■ YANG HARUS DIKERJAKAN:
Tuliskan kembali tanpa perubahan semua isi artikel tentang Kurnia Sandy dari "- Kurnia Sandy, mantan" sampai "rekan-rekan pelatih kiper.".

■ ARTIKEL:
>>>
- Kurnia Sandy, mantan kiper timnas Indonesia, mengungkapkan permasalahan dalam profesinya sebagai pelatih penjaga gawang.
- Kurnia Sandy menyebut ada pelatih asing yang bisa masuk ke Indonesia dengan membawa lisensi kepelatihan tidak jelas.
- Kejanggalan itu dilihat Kurnia Sandy dalam Daftar Susunan Pemain (DSP) pada tiga laga awal Liga 1 2021-2022.
SKOR.id - Pelatih kiper timnas putri Indonesia, Kurnia Sandy, membuka tabir yang terjadi di dunia kepelatihan Indonesia.
Mantan penjaga gawang timnas Indonesia, Kurnia Sandy, berbincang dengan Skor.id terkait keresahannya sebagai pelatih kiper.
Kurnia Sandy menilai penghargaan yang diberikan kepada pelatih penjaga gawang tak sesuai dengan pengorbanan yang diberikan.
Belum lagi kehadiran pelatih asing dengan lisensi siluman yang meresahkan batin Kurnia Sandy beserta rekan-rekan pelatih kiper.
Lisensi siluman maksudnya lisensi yang tidak jelas dan tidak memenuhi standar regulasi PSSI namun tetap didaftarkan oleh manajemen klub.
<<<
■ DATA YANG DITAMPILKAN:
>>>
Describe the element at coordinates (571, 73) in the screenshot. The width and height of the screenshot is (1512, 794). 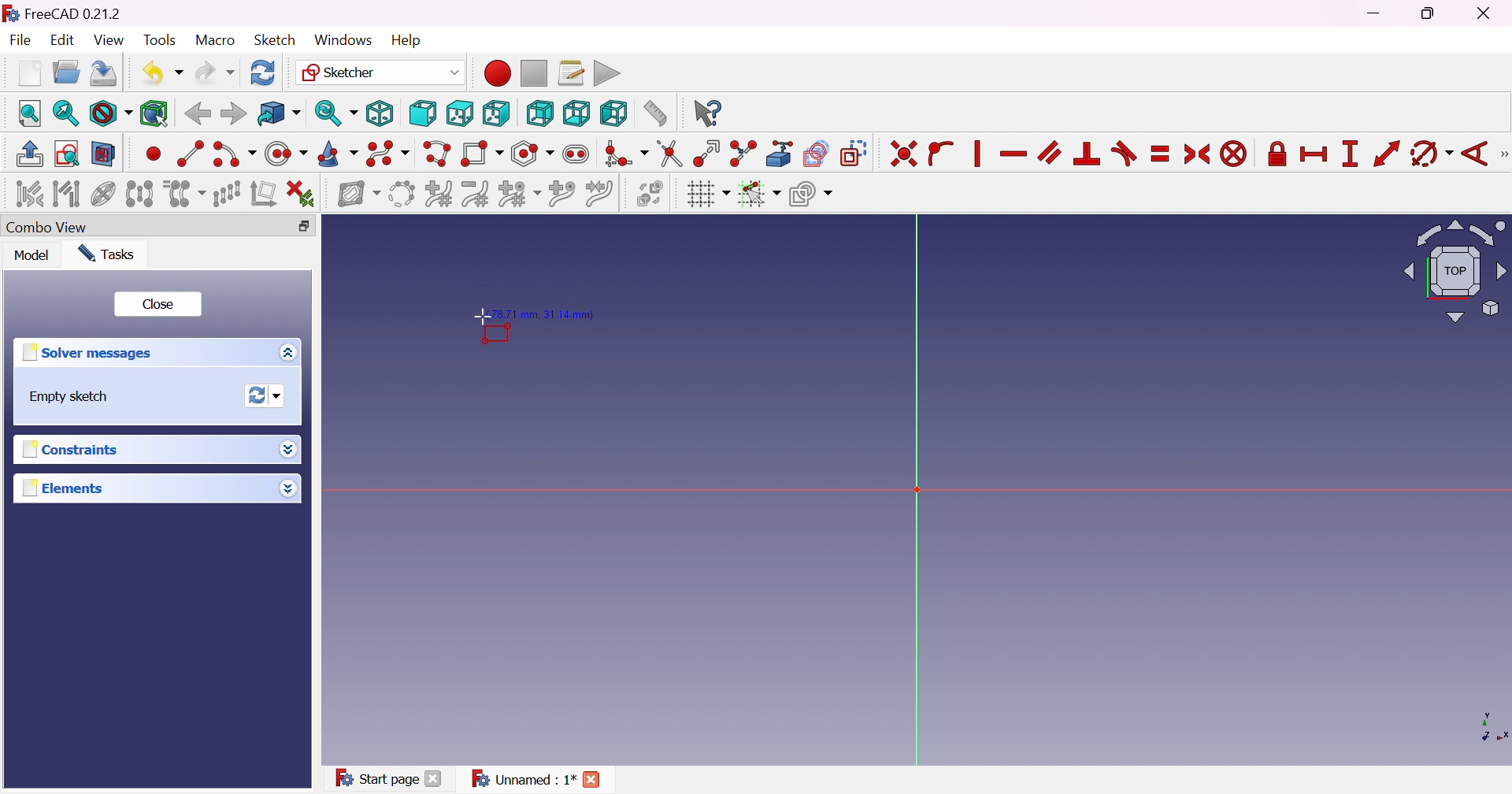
<<<
■ HASIL LATIHAN:
- Kurnia Sandy, mantan kiper timnas Indonesia, mengungkapkan permasalahan dalam profesinya sebagai pelatih penjaga gawang.
- Kurnia Sandy menyebut ada pelatih asing yang bisa masuk ke Indonesia dengan membawa lisensi kepelatihan tidak jelas.
- Kejanggalan itu dilihat Kurnia Sandy dalam Daftar Susunan Pemain (DSP) pada tiga laga awal Liga 1 2021-2022.
SKOR.id - Pelatih kiper timnas putri Indonesia, Kurnia Sandy, membuka tabir yang terjadi di dunia kepelatihan Indonesia.
Mantan penjaga gawang timnas Indonesia, Kurnia Sandy, berbincang dengan Skor.id terkait keresahannya sebagai pelatih kiper.
Kurnia Sandy menilai penghargaan yang diberikan kepada pelatih penjaga gawang tak sesuai dengan pengorbanan yang diberikan.
Belum lagi kehadiran pelatih asing dengan lisensi siluman yang meresahkan batin Kurnia Sandy beserta rekan-rekan pelatih kiper.